MATERIALS PROVIDED:
/---
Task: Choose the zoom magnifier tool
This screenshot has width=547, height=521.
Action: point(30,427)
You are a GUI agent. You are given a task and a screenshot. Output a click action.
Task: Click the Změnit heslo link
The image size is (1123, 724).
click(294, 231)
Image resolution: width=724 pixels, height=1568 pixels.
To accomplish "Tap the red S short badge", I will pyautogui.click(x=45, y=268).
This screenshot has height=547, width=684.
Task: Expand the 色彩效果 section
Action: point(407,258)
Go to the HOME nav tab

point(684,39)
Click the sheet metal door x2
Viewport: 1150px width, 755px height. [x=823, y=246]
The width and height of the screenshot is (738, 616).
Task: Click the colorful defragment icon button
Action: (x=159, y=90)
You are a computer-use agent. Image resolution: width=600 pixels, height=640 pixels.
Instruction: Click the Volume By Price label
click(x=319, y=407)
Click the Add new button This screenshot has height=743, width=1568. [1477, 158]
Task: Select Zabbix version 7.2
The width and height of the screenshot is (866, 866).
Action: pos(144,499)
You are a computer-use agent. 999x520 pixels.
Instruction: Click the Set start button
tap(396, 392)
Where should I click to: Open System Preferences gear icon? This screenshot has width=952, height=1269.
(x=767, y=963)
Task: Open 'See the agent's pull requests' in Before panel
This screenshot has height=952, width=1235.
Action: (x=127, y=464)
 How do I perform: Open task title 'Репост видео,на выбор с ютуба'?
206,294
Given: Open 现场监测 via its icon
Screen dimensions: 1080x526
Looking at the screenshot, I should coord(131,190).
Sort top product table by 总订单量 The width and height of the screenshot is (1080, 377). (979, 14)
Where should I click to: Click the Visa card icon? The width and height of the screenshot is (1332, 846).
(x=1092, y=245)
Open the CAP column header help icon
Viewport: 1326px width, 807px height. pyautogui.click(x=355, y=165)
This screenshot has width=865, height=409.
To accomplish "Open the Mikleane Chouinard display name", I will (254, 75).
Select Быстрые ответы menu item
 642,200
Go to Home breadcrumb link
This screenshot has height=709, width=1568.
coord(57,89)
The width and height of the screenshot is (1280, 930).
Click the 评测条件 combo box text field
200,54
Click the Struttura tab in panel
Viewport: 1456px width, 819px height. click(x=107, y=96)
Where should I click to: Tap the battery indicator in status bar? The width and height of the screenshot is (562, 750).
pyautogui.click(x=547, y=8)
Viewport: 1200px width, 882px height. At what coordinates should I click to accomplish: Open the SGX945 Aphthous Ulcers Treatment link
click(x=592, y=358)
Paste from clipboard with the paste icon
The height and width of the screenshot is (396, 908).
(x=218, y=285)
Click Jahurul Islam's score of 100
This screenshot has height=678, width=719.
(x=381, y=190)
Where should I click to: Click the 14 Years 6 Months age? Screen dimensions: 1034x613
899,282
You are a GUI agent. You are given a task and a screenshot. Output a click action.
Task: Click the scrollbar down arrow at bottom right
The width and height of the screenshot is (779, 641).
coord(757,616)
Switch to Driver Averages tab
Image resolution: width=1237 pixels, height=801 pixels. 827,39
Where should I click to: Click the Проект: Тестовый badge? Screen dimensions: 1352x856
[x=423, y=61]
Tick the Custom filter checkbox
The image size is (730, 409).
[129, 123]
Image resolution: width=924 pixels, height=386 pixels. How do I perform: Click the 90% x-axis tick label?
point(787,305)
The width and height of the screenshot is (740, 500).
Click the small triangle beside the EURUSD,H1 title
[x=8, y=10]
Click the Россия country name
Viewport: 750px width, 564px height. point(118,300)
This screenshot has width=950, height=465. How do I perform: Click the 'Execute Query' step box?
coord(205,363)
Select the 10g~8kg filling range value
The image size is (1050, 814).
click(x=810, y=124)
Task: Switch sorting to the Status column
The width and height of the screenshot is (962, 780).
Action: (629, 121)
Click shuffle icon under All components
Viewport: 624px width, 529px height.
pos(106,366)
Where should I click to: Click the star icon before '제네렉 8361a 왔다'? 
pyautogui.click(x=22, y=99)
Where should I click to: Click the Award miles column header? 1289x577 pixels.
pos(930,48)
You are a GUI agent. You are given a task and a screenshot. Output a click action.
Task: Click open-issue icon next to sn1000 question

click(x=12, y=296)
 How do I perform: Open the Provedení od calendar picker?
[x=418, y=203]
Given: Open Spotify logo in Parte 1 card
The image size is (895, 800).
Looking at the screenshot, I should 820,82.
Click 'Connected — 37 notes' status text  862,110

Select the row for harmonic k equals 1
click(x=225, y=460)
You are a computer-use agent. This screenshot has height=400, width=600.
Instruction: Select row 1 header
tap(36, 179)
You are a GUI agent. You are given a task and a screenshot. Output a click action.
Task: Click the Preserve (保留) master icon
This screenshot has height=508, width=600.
\---
THE PROBLEM: Count how many lines of the records hold the string "computer"; the answer is that number alone.

ANSWER SPACE: 3